- #Bochs bsod installing windows 10 how to
- #Bochs bsod installing windows 10 for mac os
- #Bochs bsod installing windows 10 archive
- #Bochs bsod installing windows 10 Pc
- #Bochs bsod installing windows 10 professional
#Bochs bsod installing windows 10 Pc
Hope this Not sure about Bochs' case, but actually I have noticed a speed increase with the same emulators under OS 9 than a system like OS X, with Virtual PC 6 (and 7). This build of Bochs 2.1.1 has been slower than Virtual PC for me, maybe because Bochs might be more accurate, but it's also possible the optimization build flag was not used, which we could if we rebuild it.
#Bochs bsod installing windows 10 professional
The documentation details all the keywords and such you can use in the configuration file.įor the record, I already booted into Windows XP Professional SP3 32-bit and the included GNU/Linux system successfully. So you have to create the flat HD image file some other way. But if Bochs itself is configured to interpret whatever HD image you throw at it as either sparse or growing, it crashes OS 9, but flat is no problem. If I select flat, which is the default, the program fails to create the image, for whatever reason. Thing is, there are 3 HD image options: flat, sparse and growing. It tells you exactly what to do to create an image the way you want, up to around 32 GB. To create HD images, there's an accompanying app called "bximage".

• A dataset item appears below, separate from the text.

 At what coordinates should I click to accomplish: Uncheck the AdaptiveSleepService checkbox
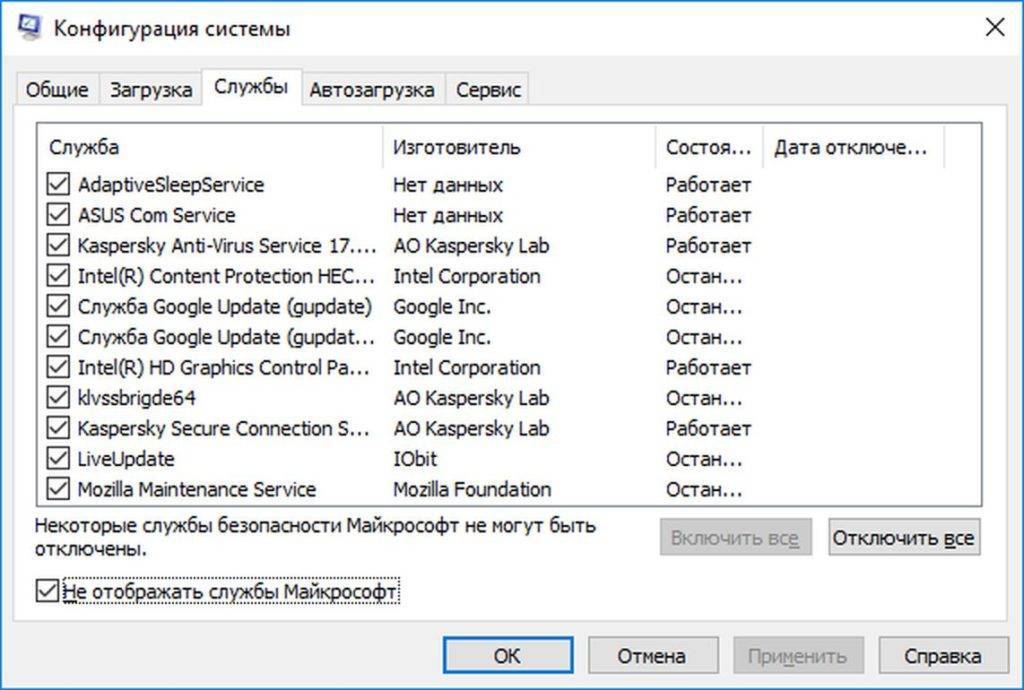tap(58, 185)
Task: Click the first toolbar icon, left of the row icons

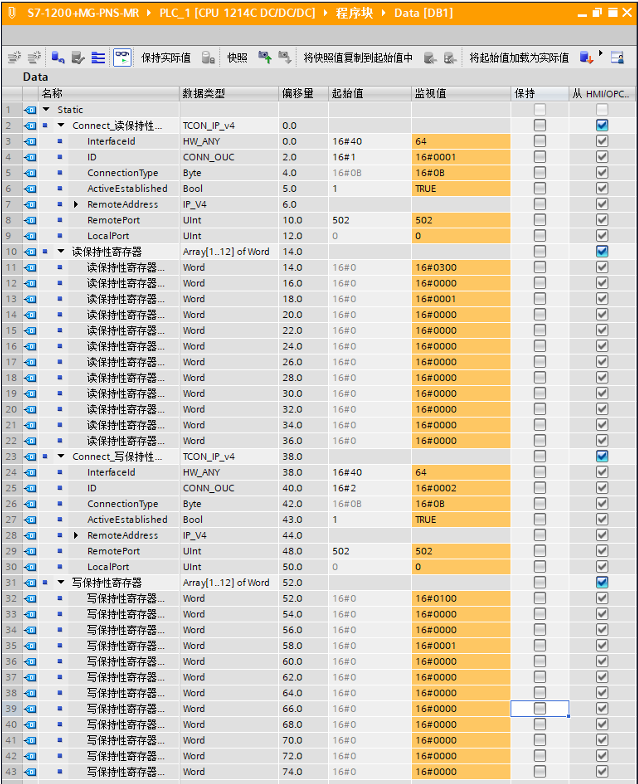Action: (13, 58)
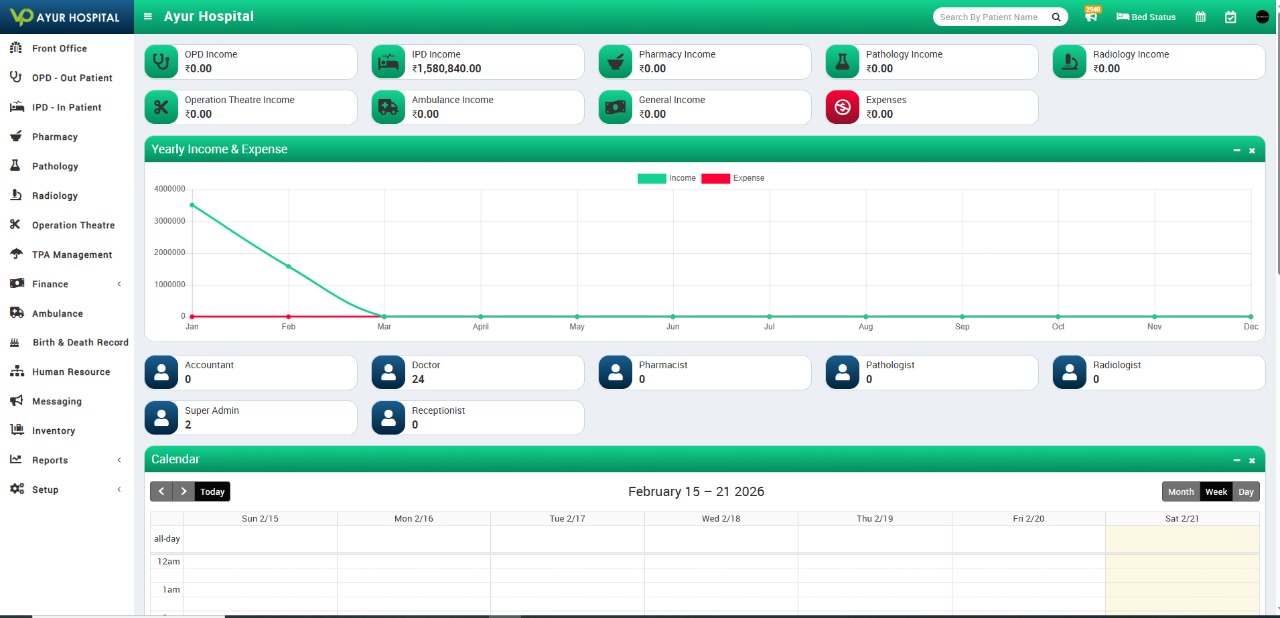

As in, "Get Info", then go to "Memory" and type it in. When you increase RAM in the config file, you also need to, accordingly, increase the amount of memory to be allocated for Bochs itself.
#Bochs bsod installing windows 10 archive
The SIT archive comes with all of that, for your convenience.) (Incidentally, that sample file is set to boot a tiny, little GNU/Linux system for you. But what does exist is a sample file, "bochsrc.dlx", which you can copy and rename, then play with. By default, it looks for "bochsrc.txt", which doesn't exist in the SIT archive they provide. Bochs does use a configuration file for things like specifying the path to your HD image, CD image, which device you want to boot from, how much RAM you want for your VM and so on. This is a lot like Mini vMac, in that you toggle on/off a lot of things during compile time, rather than generate one huge binary containing all the options.
#Bochs bsod installing windows 10 how to
There's great potential in learning how to compile this. There are also some "optimization flags" and other such things that might allow us to make Bochs even faster under OS 9. I'm not sure if I will attempt this myself, but I wanted to let you all know of this, because some of you might want to get involved and do it.Īs a "bonus", if anyone of us figures out how to compile Bochs 2.1.1, from the way the documentation words things, we might additionally be able to compile subsequent 2.x versions, as well. It seems very, very doable, and the documentation is not messy nor too complicated to understand. It also mentions the flags we need to use to enable SSE2 and so on.
#Bochs bsod installing windows 10 for mac os
Now, fortunately, the documentation that comes with Bochs 2.1.1 provides the directions and instructions to compile it for Mac OS 9. There is a log file that Bochs writes to, "bochsout.txt", and on my side it clearly states that MMX is activated, but SSE2, 圆4 and so on are not. Except that it seems that, rather than having options within the emulator to toggle on/off things like MMX (like Virtual PC), SSE, SSE2 etc., we have to compile Bochs 2.1.1 and tell the compiler we want those (and other) features. In fact, it even has, theoretically, support for x86_64! Madness!Īnyway, so I tried setting it up last night. Until let us know that Bochs 2.1.1 is available for Mac OS 9, and that that version does claim to have support for such SIMD emulation (more specifically: MMX, 3DNow!, SSE, SSE2 and apparently even something from SSE3 according to the docs). So, as we were discussing here, we tried booting Intel OS X directly under Virtual PC, only to realize it most likely cannot be (directly) done with existing virtualization solutions available to the original Mac OS, due to no SSE/SSE2 and maybe even SSE3 support, if nothing else.